Hier, une petite phrase (celle ci-après) à mystérieusement disparue lors de la publication. Mystère :-) Mais comme je l'aime vraiment bien je la replace.


Les hommes veulent toujours être le premier amour d'une femme. C'est là leur vanité maladroite. Les femmes ont un sens plus sûr des choses. Ce qu'elles aiment, c'est être le dernier amour d'un homme.

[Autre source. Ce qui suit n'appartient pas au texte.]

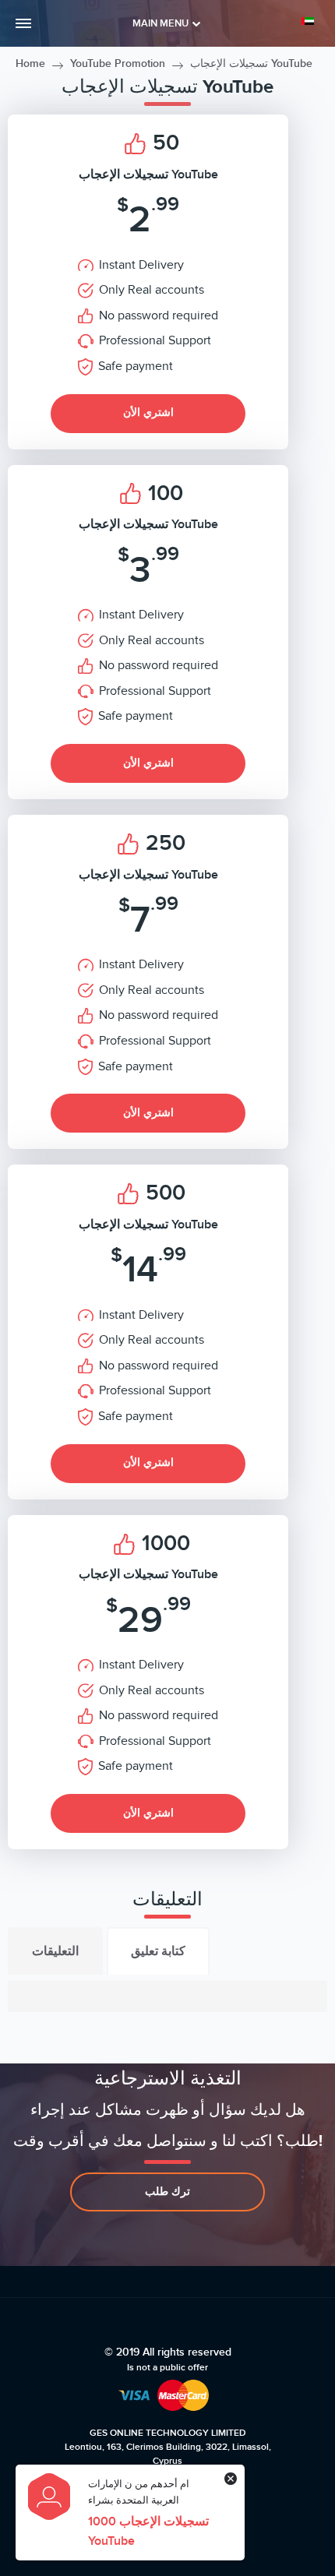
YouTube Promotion (117, 63)
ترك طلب (167, 2191)
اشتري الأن (148, 412)
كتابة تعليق (158, 1951)
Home (30, 63)
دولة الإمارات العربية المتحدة (310, 21)
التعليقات (55, 1951)
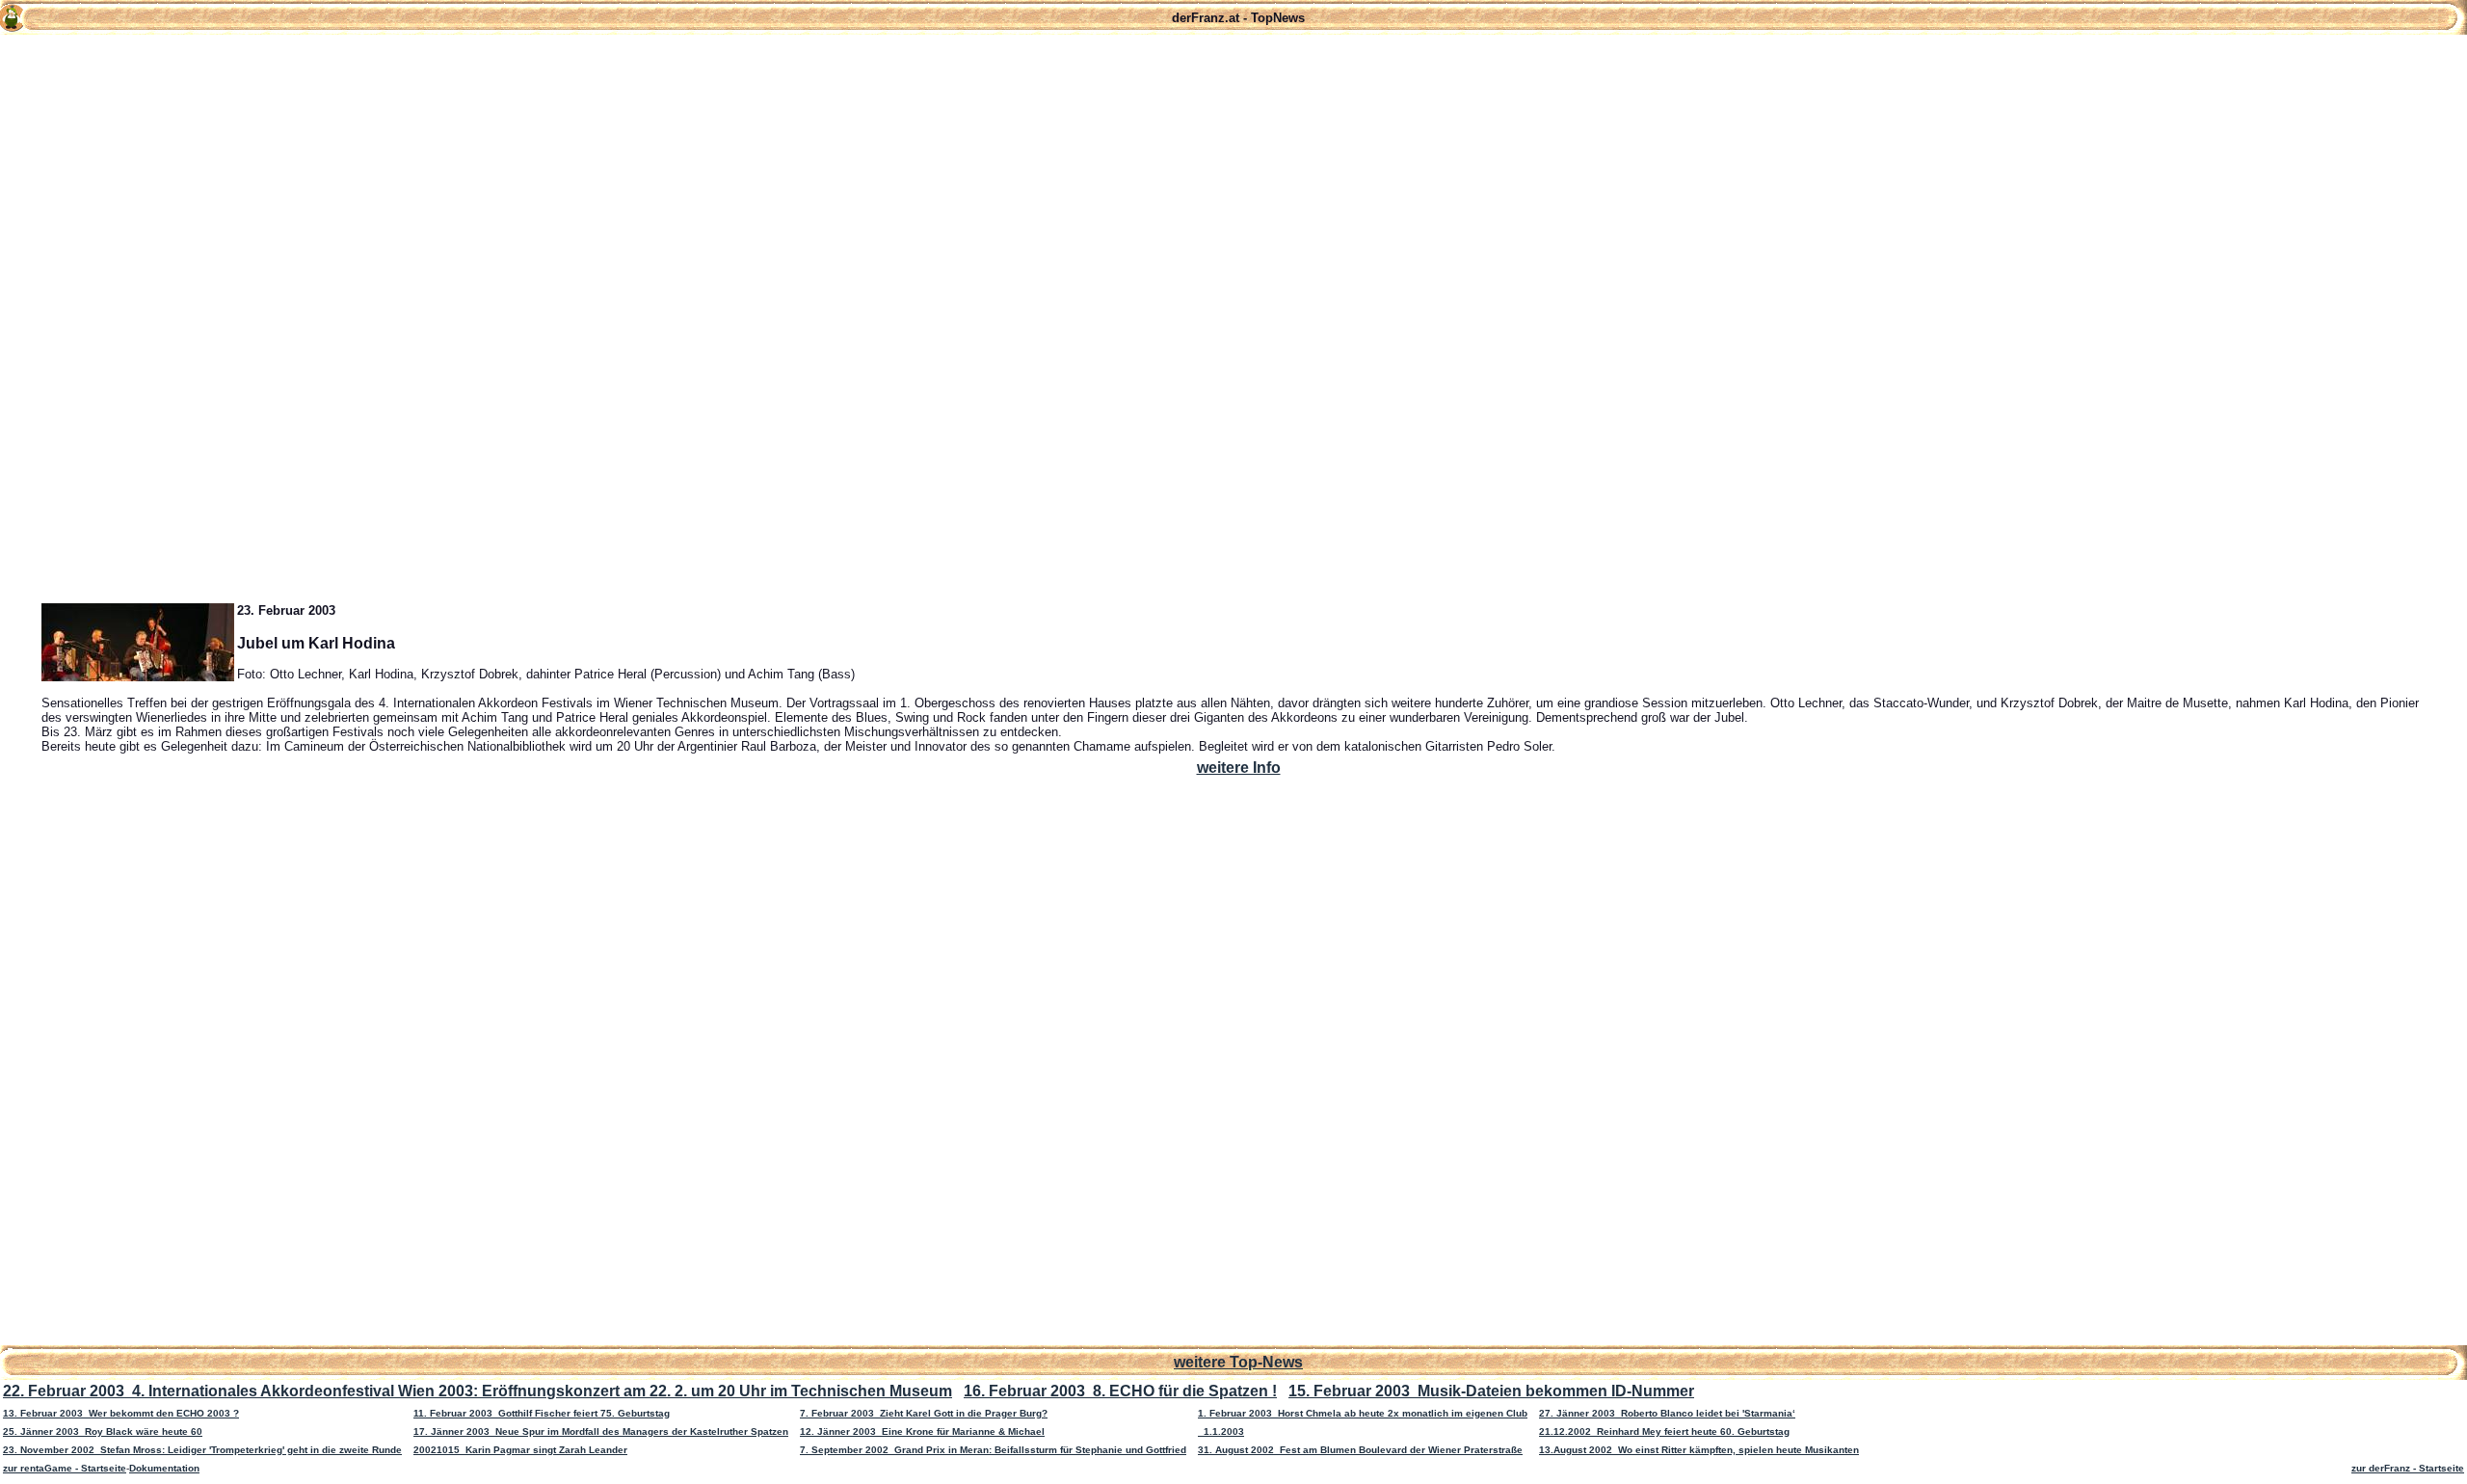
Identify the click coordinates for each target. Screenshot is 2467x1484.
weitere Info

La première partie je sais pas trop? Les hommes sont ils ainsi? Ce sont des "animaux" étranges que je comprends mal (alors peut être certains d'entre eux accepteront d'éclairer ma lanterne :-)) Voulez-vous vraiment être le premier amour d'une femme? Voulez-vous vraiment être l'amour d'"une" femme? (Fabienne arrête de mettre de l'huile sur le feu à l'aube de cette St Valentin :-))


Par contre là où j'adhère c'est la dernière partie "Ce qu'elles aiment, c'est être le dernier amour d'un homme" bon je prétends pas que le passé laisse forcément indifférent mais au fond qu'importe qui "il" aurait aimé avant, si je suis là ce serait censé être fini, et puis "elle(s) n'aurai(en)t jamais fait que le mener à moi
:-))
Oui  être le dernier amour ce serait bien...


Et vous qu'en pensez vous?
Et si on en parlait?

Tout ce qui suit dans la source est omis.